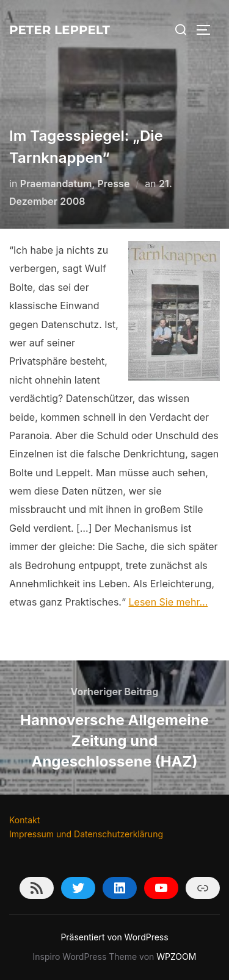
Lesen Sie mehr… (169, 602)
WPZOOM (176, 956)
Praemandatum (56, 184)
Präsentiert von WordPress (114, 937)
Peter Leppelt (59, 30)
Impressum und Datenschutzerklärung (86, 834)
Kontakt (24, 820)
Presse (114, 184)
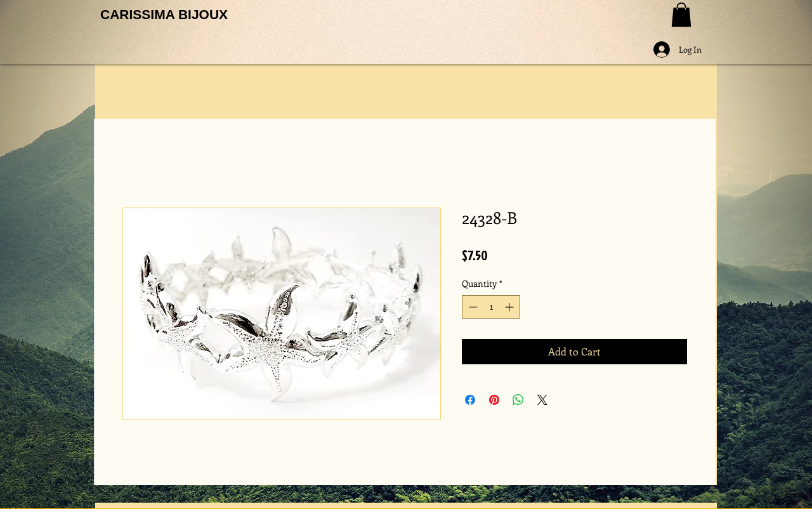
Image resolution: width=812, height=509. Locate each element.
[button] (681, 15)
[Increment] (510, 307)
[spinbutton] (491, 307)
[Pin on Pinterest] (494, 400)
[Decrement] (471, 307)
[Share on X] (542, 400)
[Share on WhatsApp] (518, 400)
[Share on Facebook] (470, 400)
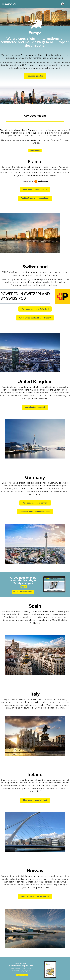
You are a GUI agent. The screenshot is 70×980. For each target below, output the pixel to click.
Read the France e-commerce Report (35, 198)
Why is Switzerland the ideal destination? (35, 318)
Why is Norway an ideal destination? (35, 896)
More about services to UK (35, 407)
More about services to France (35, 189)
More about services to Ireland (35, 800)
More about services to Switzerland (35, 309)
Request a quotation (35, 76)
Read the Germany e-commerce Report (35, 512)
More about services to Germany (35, 503)
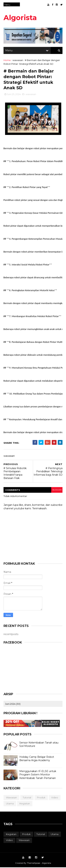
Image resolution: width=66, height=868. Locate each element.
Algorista (20, 18)
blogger (57, 490)
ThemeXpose (33, 864)
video (55, 798)
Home (7, 60)
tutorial (27, 798)
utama (10, 804)
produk (41, 798)
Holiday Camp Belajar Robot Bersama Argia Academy (36, 759)
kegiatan (25, 804)
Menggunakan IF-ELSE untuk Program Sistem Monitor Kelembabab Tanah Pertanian (38, 775)
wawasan (18, 60)
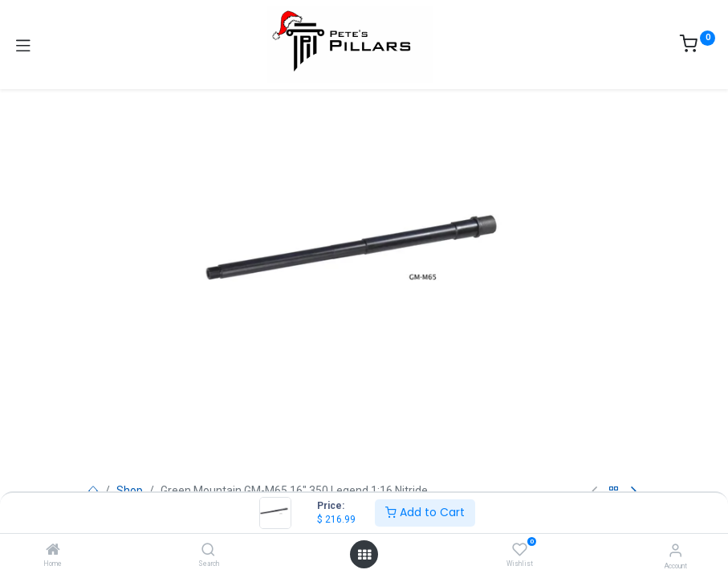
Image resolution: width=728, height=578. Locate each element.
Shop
※
## Request:
Format every line of the data above as a JSON list of strings, one string per line, with blank lines and picture markers left out.

## Result of this exercise:
[
  "Lesen Sie mehr… (169, 602)",
  "WPZOOM (176, 956)",
  "Praemandatum (56, 184)",
  "Präsentiert von WordPress (114, 937)",
  "Peter Leppelt (59, 30)",
  "Impressum und Datenschutzerklärung (86, 834)",
  "Kontakt (24, 820)",
  "Presse (114, 184)",
  "Image resolution: width=812, height=509. Locate each element.",
  "[button] (681, 15)",
  "[Increment] (510, 307)",
  "[spinbutton] (491, 307)",
  "[Pin on Pinterest] (494, 400)",
  "[Decrement] (471, 307)",
  "[Share on X] (542, 400)",
  "[Share on WhatsApp] (518, 400)",
  "[Share on Facebook] (470, 400)",
  "You are a GUI agent. The screenshot is 70×980. For each target below, output the pixel to click.",
  "Read the France e-commerce Report (35, 198)",
  "Why is Switzerland the ideal destination? (35, 318)",
  "Why is Norway an ideal destination? (35, 896)",
  "More about services to UK (35, 407)",
  "More about services to France (35, 189)",
  "More about services to Ireland (35, 800)",
  "More about services to Switzerland (35, 309)",
  "Request a quotation (35, 76)",
  "Read the Germany e-commerce Report (35, 512)",
  "More about services to Germany (35, 503)",
  "Image resolution: width=66, height=868. Locate each element.",
  "Algorista (20, 18)",
  "blogger (57, 490)",
  "ThemeXpose (33, 864)",
  "video (55, 798)",
  "Home (7, 60)",
  "tutorial (27, 798)",
  "utama (10, 804)",
  "produk (41, 798)",
  "Holiday Camp Belajar Robot Bersama Argia Academy (36, 759)",
  "kegiatan (25, 804)",
  "Menggunakan IF-ELSE untuk Program Sistem Monitor Kelembabab Tanah Pertanian (38, 775)",
  "wawasan (18, 60)",
  "Image resolution: width=728, height=578. Locate each element.",
  "Shop"
]